Texto do exercício =
Crânios de vítimas do genocídio em Ruanda
Dez anos depois, não se sabe quem derrubou o avião em 1994
Ruanda lembra nesta terça-feira os dez anos do início do genocídio de mais de 800 mil pessoas, na maioria integrantes da minoria tutsi e hutus moderados, assassinados por milícias hutus.

A gota d'água para o massacre foi a derrubada do avião que levava o presidente hutu de Ruanda, Juvenal Habyarimana, no dia 6 de abril de 1994.

A matança figura, ao lado do holocausto dos judeus, como uma das piores atrocidades do século 20.

Em entrevista à BBC, o atual presidente de Ruanda, Paul Kagame, acusou a França de ter auxiliado a preparação do massacre.

Kagame afirmou que os franceses treinaram as milícias para matar, sabendo que elas tinham a intenção de matar.

Vazamento

A França repudia qualquer participação no massacre.

Uma investigação do governo francês que vazou para a imprensa diz que os então rebeldes tutsis, que hoje ocupam o governo de Ruanda, dispararam os mísseis que abateram o avião de Habyarimana.

A aeronave estava perto de aterrisar na capital, Kigali, quando um ou dois mísseis terra-ar a derrubaram.

Por uma coincidência extraordinária, os escombros do avião caíram no jardim da residência presidencial.

A queda assinalou o início da eliminação sistemática da minoria étnica tutsi, de oposição, por extremistas hutus, simpatizantes do governo.

Essa não foi uma guerra tribal africana caótica, como alguns governos ocidentais tentaram descrevê-la na época, mas um plano político bem executado.

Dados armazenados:
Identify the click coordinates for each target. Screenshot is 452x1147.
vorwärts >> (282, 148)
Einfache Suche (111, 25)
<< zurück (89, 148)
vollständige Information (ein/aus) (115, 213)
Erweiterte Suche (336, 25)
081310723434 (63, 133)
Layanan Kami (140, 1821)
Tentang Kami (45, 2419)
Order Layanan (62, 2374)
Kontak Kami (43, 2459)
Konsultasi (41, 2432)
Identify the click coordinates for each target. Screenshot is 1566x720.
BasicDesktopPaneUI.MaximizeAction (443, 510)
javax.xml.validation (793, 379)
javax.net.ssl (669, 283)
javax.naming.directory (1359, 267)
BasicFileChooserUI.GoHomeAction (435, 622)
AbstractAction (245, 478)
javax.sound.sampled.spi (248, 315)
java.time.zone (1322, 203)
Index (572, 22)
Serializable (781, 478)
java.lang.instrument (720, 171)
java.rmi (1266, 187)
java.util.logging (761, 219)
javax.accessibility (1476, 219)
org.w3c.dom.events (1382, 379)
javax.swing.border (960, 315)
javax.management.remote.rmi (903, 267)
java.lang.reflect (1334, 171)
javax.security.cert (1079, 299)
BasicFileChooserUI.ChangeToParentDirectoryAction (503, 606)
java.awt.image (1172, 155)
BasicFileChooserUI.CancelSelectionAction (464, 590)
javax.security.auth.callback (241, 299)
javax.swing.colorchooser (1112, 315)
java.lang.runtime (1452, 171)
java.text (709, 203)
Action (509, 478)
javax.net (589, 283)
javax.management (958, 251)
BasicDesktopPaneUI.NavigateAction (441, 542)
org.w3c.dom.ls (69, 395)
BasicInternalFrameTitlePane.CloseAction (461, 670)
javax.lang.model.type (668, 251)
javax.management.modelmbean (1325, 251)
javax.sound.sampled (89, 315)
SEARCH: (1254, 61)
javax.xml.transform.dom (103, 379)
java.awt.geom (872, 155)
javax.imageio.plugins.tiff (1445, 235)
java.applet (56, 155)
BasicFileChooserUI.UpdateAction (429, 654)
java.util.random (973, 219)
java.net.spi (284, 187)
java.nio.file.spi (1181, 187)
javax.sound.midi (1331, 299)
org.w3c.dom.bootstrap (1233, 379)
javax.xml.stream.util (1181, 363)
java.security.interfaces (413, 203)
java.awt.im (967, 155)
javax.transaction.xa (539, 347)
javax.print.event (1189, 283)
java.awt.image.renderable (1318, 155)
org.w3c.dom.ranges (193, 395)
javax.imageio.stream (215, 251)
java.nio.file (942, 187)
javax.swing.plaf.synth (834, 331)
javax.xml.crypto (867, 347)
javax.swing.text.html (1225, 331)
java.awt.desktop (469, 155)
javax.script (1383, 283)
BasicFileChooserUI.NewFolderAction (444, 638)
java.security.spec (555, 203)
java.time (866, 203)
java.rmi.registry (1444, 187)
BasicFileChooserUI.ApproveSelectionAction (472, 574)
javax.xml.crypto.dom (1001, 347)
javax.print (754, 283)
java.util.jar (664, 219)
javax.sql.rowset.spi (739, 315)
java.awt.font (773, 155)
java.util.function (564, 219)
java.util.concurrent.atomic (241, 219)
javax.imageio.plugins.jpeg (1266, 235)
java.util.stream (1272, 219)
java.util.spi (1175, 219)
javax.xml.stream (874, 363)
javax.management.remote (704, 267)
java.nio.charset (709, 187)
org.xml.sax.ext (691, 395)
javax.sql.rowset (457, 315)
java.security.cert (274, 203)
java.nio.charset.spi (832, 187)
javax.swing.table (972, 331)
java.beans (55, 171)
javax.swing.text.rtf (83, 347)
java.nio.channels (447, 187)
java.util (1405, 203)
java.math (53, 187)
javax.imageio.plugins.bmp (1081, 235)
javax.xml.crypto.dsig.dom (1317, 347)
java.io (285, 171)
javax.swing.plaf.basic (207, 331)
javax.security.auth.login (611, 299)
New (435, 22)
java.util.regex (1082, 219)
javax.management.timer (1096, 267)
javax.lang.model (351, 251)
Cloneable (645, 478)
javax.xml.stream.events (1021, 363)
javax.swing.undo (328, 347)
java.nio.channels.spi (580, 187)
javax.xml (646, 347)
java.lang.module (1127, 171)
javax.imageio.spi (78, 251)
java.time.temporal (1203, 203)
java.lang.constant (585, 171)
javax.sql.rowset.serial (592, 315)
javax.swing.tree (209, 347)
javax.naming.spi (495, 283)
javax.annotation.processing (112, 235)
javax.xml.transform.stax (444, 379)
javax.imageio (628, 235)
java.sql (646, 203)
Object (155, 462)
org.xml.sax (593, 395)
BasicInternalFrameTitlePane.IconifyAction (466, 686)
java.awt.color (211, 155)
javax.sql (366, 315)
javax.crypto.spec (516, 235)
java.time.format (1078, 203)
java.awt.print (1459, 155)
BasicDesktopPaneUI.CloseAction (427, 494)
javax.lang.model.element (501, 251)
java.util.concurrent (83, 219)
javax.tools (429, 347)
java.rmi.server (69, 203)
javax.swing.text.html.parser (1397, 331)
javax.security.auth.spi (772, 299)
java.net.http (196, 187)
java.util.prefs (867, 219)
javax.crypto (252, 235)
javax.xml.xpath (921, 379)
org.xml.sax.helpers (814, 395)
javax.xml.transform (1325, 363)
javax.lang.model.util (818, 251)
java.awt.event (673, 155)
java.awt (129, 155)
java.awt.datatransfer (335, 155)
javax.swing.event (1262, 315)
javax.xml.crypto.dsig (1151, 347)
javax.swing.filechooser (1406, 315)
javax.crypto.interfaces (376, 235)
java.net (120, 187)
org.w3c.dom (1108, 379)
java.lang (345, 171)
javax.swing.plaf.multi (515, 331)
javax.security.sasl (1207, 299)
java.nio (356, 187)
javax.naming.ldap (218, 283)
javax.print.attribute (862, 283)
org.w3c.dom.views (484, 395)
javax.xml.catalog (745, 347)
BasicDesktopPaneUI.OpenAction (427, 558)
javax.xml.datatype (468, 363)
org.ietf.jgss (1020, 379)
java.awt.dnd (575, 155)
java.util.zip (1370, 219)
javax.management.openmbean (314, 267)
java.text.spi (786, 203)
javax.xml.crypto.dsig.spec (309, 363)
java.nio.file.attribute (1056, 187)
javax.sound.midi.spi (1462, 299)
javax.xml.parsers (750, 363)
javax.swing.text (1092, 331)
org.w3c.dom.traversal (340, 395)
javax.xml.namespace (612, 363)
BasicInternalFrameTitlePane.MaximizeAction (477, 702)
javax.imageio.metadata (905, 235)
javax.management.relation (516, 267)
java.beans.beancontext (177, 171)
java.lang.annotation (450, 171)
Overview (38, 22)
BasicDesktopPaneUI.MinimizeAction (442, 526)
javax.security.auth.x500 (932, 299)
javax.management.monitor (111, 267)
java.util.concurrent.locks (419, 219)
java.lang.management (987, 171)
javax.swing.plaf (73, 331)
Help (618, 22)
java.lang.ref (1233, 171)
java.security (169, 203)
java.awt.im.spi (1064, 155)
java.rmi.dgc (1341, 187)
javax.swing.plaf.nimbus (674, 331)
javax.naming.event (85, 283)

Exercícios =
1. Liste todos os nomes de lugares (países e cidades) citados no texto sobre o genocídio em Ruanda.
2. Reproduza o trecho do texto sobre o genocídio em Ruanda que começa nas palavras "A aeronave estava" e termina após "simpatizantes do governo.".
3. Prossiga o texto sobre o genocídio em Ruanda a partir do ponto em que ele termina.

Respostas =
1. Ruanda, França, Kigali

2.
A aeronave estava perto de aterrisar na capital, Kigali, quando um ou dois mísseis terra-ar a derrubaram.

Por uma coincidência extraordinária, os escombros do avião caíram no jardim da residência presidencial.

A queda assinalou o início da eliminação sistemática da minoria étnica tutsi, de oposição, por extremistas hutus, simpatizantes do governo.

3.
Política

Na época, os Estados Unidos e a Grã-Bretanha escolheram ignorar as provas claras de que um genocídio estava acontecendo no país e não quiseram contribuir com soldados para as tropas de paz das Nações Unidas, enviadas a Ruanda para tentar evitar o massacre.

A matança continuou por cem dias, até que rebeldes tutsi armados conseguiram tomar o poder.

Desde então, uma grande controvérsia surgiu sobre quem derrubou o avião do presidente.

A investigação do governo francês diz que foram rebeldes tutsis.

O presidente Kagame diz que essa alegação é ridícula e que a intenção dos franceses é, com isso, afastar a conivência do governo com os extremistas hutus.

A França era uma importante aliada do regime hutu em 1994, e o trabalho conjunto de especialistas militares franceses com o Exército ruandês é bem documentada.

Os franceses, afirma Kagame, "têm sangue do genocídio nas suas mãos".

No entanto, dez anos depois, a pergunta sobre quem derrubou o avião que detonou um dos piores genocídios do século XX ainda não foi respondida.